Decision Date16 May 2019
Docket NumberNo. 18-10693,18-10693
PartiesJENNIFER SUTTON, Plaintiff - Appellant v. ROYAL CARIBBEAN CRUISES LTD., a Liberian corporation a.k.a. Royal Caribbean Cruises LTD, d.b.a. Royal Caribbean Cruise Line, d.b.a. Royal Caribbean International, Defendant - Appellee.
CourtU.S. Court of Appeals — Eleventh Circuit

[DO NOT PUBLISH]

D.C. Docket No. 1:16-cv-24707-JLK

Appeal from the United States District Court for the Southern District of Florida Before WILSON, JILL PRYOR and THAPAR,* Circuit Judges.

PER CURIAM:

In this appeal, Jennifer Sutton asks us to reconsider the district court's decision granting summary judgment to Royal Caribbean Cruises, Ltd. In her lawsuit against Royal Caribbean, Sutton alleged that the cruise operator had been negligent in maintaining a Martin MX-10 Extreme Lighting ("MX-10") machine above the dance floor on the Independence of the Seas cruise ship and, as a result of that negligence, part of the machine had fallen and struck her on the head. The district court granted summary judgment to Royal Caribbean, ruling that Royal Caribbean had neither actual nor constructive notice of the allegedly dangerous condition posed by the lighting machine. The district court also held that Sutton was not entitled to rely on the doctrine of res ipsa loquitur to establish her claim because she had insufficient evidence to support an inference of negligence.

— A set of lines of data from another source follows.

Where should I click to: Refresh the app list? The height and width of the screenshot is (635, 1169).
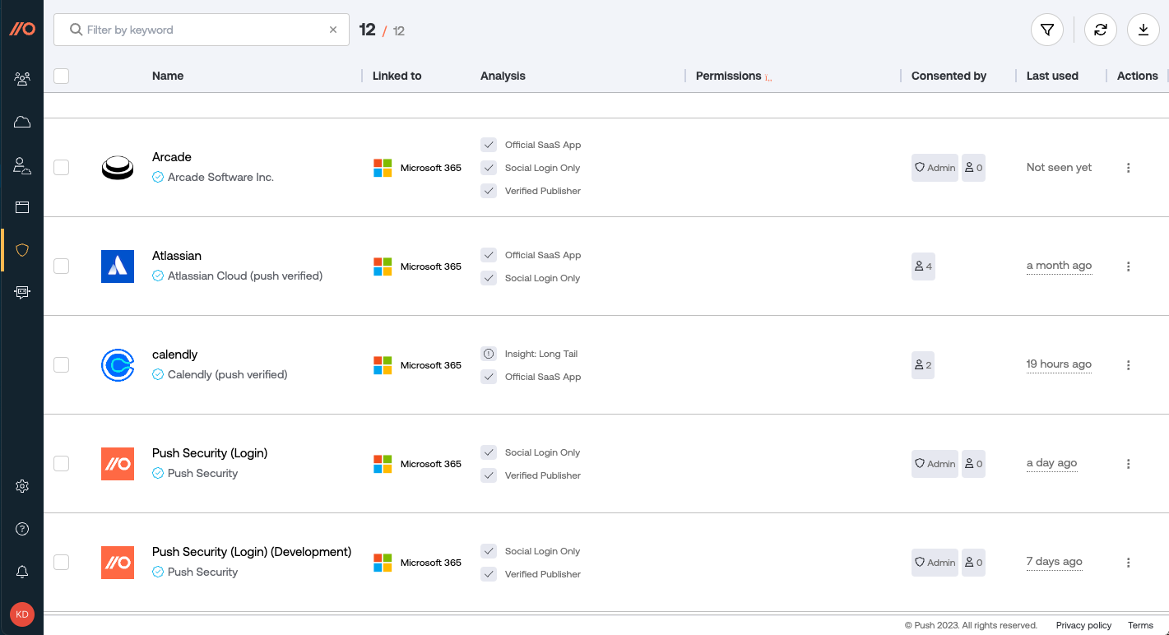coord(1101,30)
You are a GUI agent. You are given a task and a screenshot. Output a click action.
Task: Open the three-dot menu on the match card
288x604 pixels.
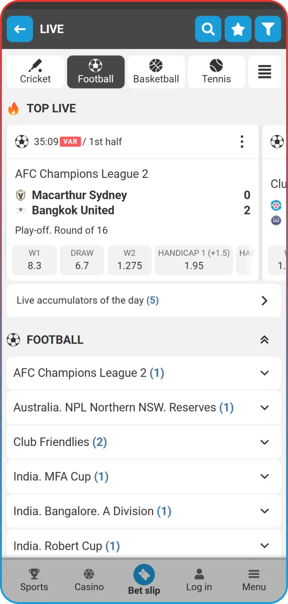point(242,142)
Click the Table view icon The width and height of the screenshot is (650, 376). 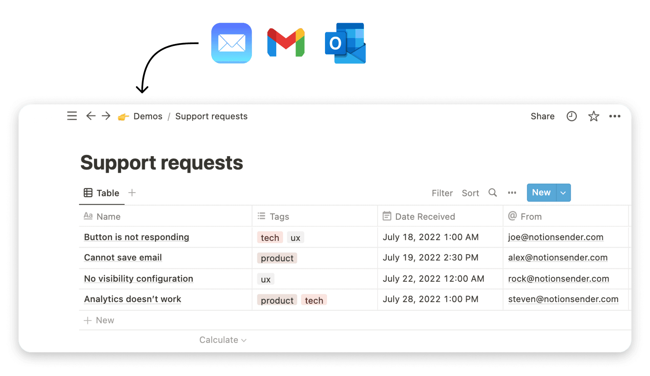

After careful review, and with the benefit of oral argument, we affirm the district court in full.

I. BACKGROUND
A. Factual Background

On the last day of her Royal Caribbean getaway cruise, Sutton was on the lower floor of the ship's Labyrinth Night Club when she felt an object hit her head. The object was a mirror from an MX-10 machine suspended above the dance floor.1 Sutton experienced her first-ever migraine headache soon after she was struck by the mirror, and she has continued to experience frequent, intense migraine headaches since.

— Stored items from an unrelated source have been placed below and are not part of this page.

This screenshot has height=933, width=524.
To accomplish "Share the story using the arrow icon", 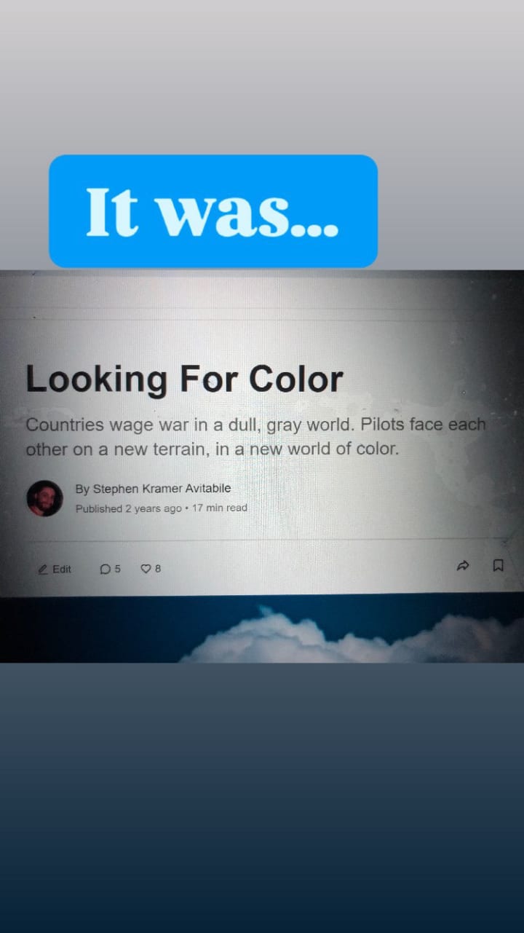I will (x=463, y=565).
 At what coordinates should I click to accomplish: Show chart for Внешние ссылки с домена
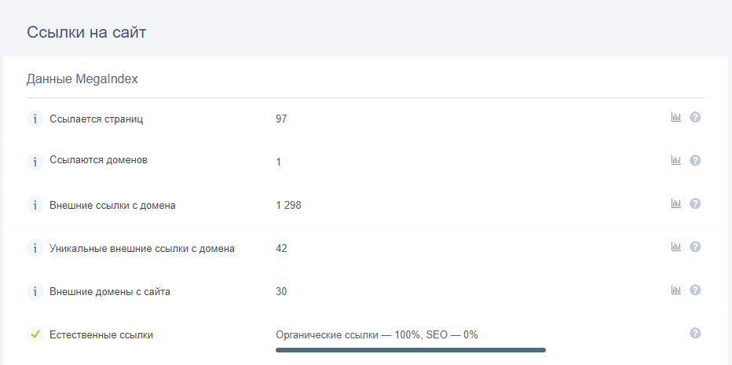(x=675, y=204)
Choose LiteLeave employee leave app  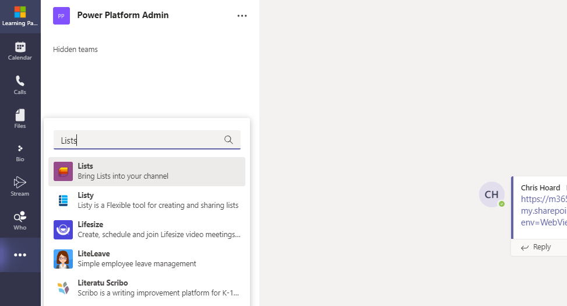coord(146,259)
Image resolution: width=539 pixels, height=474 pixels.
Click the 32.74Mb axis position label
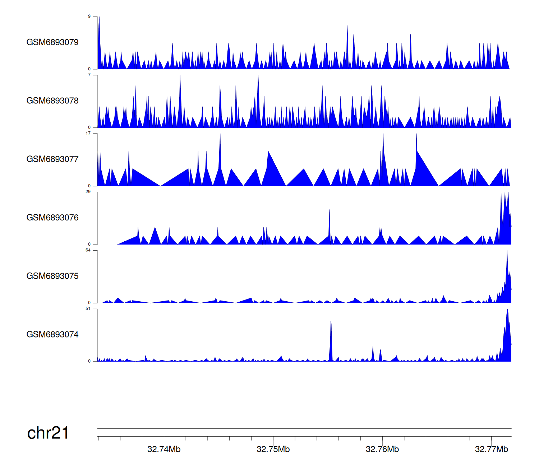(164, 450)

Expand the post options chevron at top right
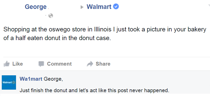[x=209, y=6]
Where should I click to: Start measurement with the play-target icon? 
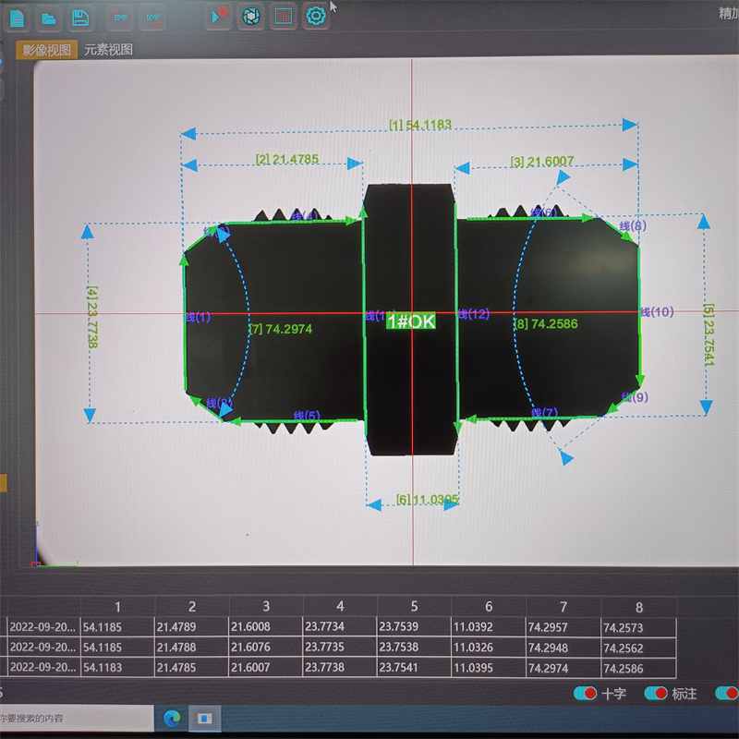[x=218, y=16]
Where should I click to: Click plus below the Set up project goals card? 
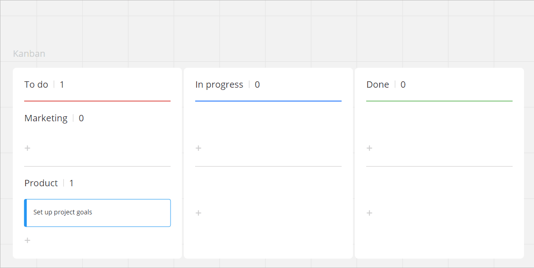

The MX-10 machines are lighting instruments that flash colored light, at varying angles, across Royal Caribbean's night club. Each MX-10 machine has a rotating oval mirror used to reflect light for a disco ball-like effect. A metal bracket is affixed to the back of the oval mirror; that bracket is attached by two three-millimeter bolts to a rotating shaft below the motor.2

According to its user manual, the MX-10 "requires regular maintenance to keep performing at [its] peak." Doc. 29-2 at 21.3 The manual prescribed no set maintenance schedule, instead noting that the machine's "maintenance schedule will depend on the application and should be discussed with your Martin distributor." Id. The only warning in the manual was that "[e]xcessive dust, grease, and smoke fluid buildup degrades performance and causes overheating and damage that is not covered by the warranty." Id. As for the mirror, bolts, bracket, and shaft, the manual noted only that "[n]o adjustment is required" once the mirror is installed "as long as you do not loosen the tilt motor shaft adaptor."4 Id.

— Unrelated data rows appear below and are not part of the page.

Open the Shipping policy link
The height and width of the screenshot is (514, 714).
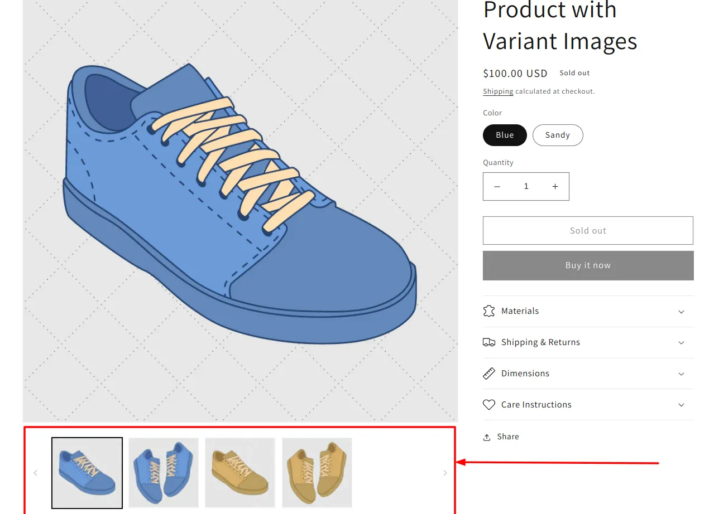497,91
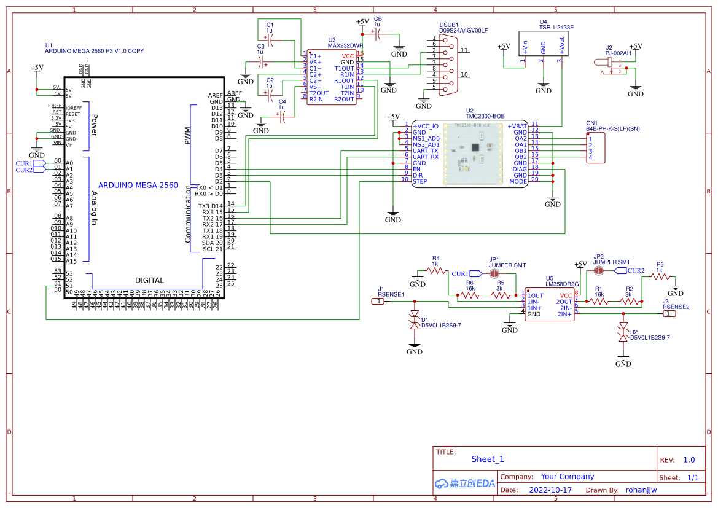Select the MAX232DWR chip U3
The height and width of the screenshot is (508, 718).
[x=333, y=77]
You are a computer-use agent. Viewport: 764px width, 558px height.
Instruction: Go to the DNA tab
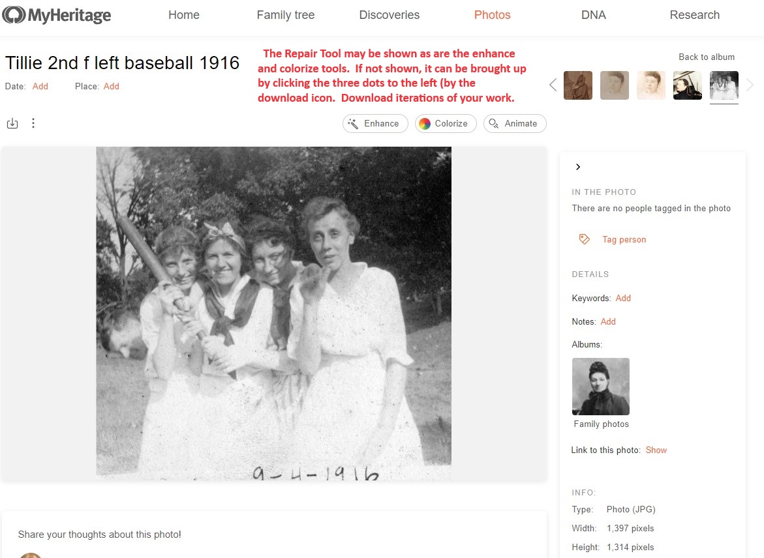pyautogui.click(x=594, y=15)
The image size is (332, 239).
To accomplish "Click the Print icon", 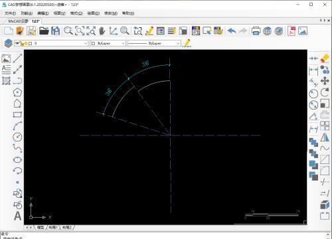I will click(x=256, y=31).
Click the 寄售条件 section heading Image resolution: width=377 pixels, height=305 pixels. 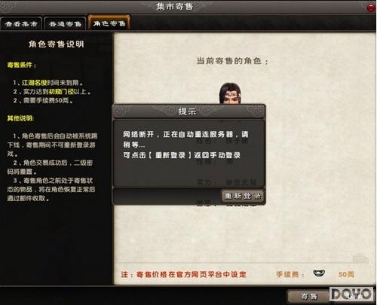coord(21,65)
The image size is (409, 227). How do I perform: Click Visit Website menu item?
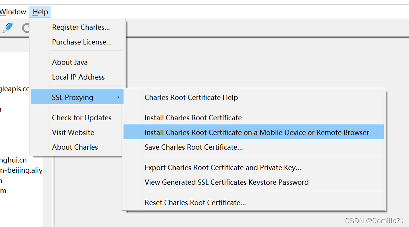(73, 132)
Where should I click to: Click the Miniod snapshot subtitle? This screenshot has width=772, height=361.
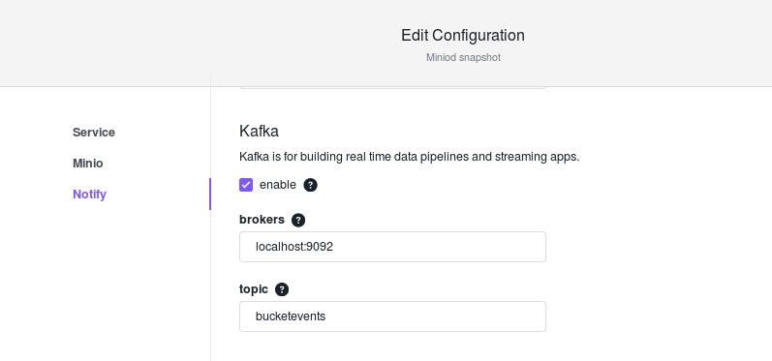tap(463, 57)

As part of its regular maintenance, Royal Caribbean employed sound and light technicians to regularly clean and inspect the MX-10 machines. Those specialized technicians habitually dusted the MX-10 machines with an air compressor and addressed anything they observed on the machines that "need[ed] maintenance." Doc. 35-2 at 29. Royal Caribbean required its sound and light technicians to report in maintenance logs "anything wrong" or anything that "need[ed] maintenance" on the MX-10 machines. Id. The maintenance logs reflect that the MX-10 machines were inspected and cleaned less than two monthsbefore Sutton's incident. No issues with the MX-10 machines were documented at that time. In fact, no issues with the mirrors, bolts, brackets, or shafts on the MX-10 machines were ever documented in the maintenance logs, reported or described by passengers, or noted in safety inspection reports or elsewhere. In addition, no prior instances of falling sound or lighting equipment were reported on any Royal Caribbean Freedom class vessel night club, lounge, or theater during the parties' agreed-upon discovery period, which was three years preceding Sutton's incident.5

B. Procedural Background

During discovery, Sutton produced an expert report from James Lile, an expert in overhead and stage lighting. Lile offered his "professional recommendation" that the MX-10 machines should be inspected quarterly and that those inspections should follow a detailed checklist. Doc. 29-1 at 2. Lile relied on, among other things, the American National Standards Institute's industry guidelines for mounting and inspecting overhead equipment. The guidelines recommended that owners determine how regularly and thoroughly to inspect their equipment based on the equipment's usage and environment but did not address the frequency or comprehensiveness of inspections. Lile opined that the MX-10 machine's mirror had fallen because the bolts connecting the bracket to the shaft"more likely than not loosened over time." Doc. 29-1 at 3, 5. He surmised that Royal Caribbean had not performed quarterly inspections and that it was "[m]ore like[ly] than not [that Royal Caribbean] should have known that the mirror was coming loose and more likely than not [that] the failure to properly inspect and maintain caused the mirror to detach and fall on" Sutton's head. Id. at 5.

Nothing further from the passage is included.